Everything from the line holding "Where should I" to the last line of the material below must be retyped exactly, minus any pictures.
Segment Start: Provided entries
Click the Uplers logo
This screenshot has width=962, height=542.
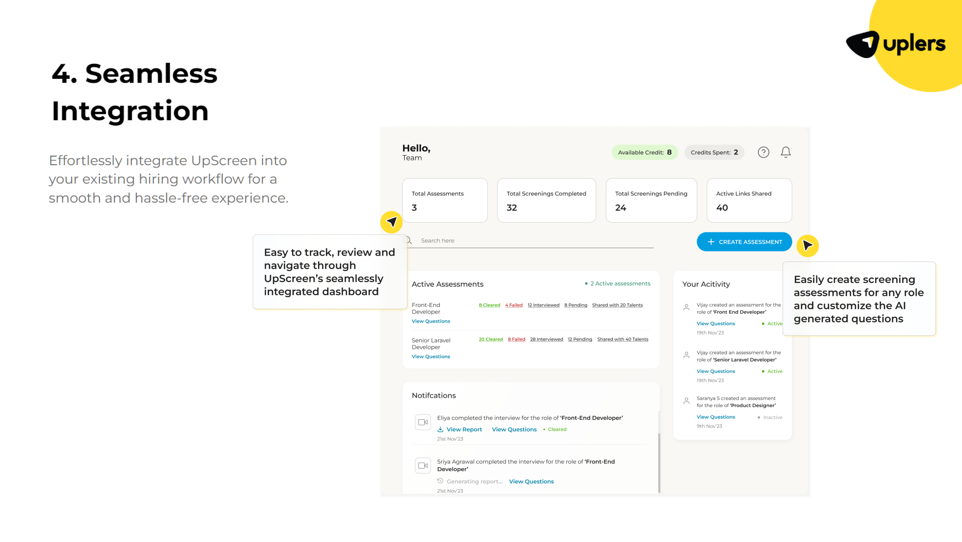point(895,44)
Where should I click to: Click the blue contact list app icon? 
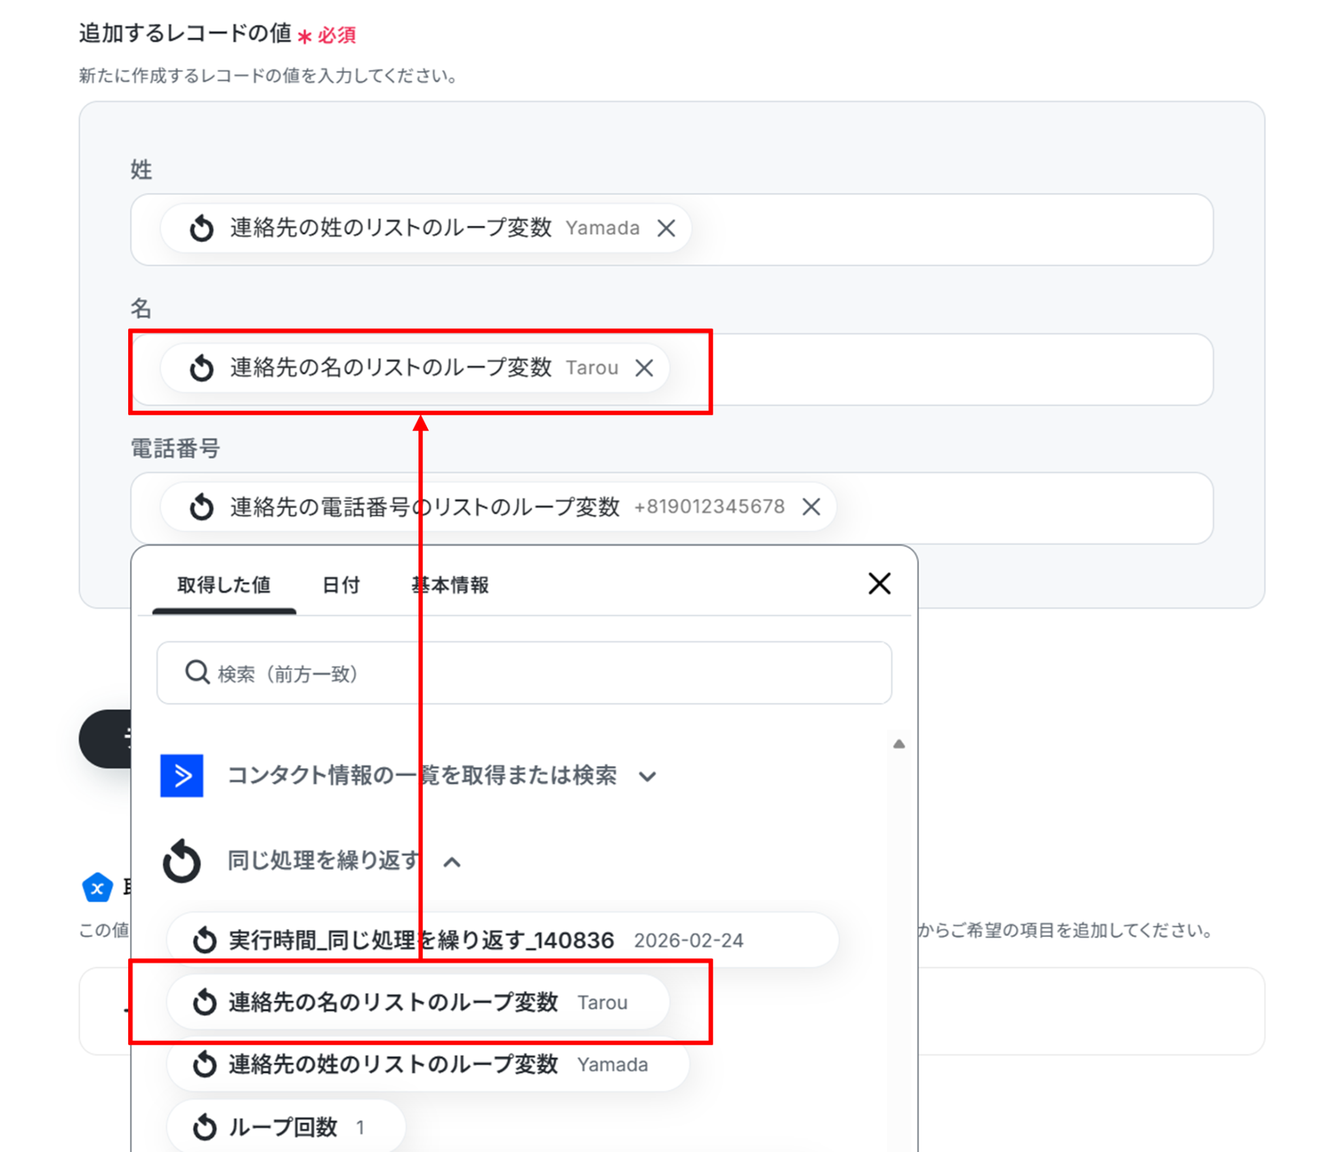coord(182,775)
Segment End: Provided entries
Exercise response –
Where should I click to: Click the blue contact list app icon? 
coord(182,775)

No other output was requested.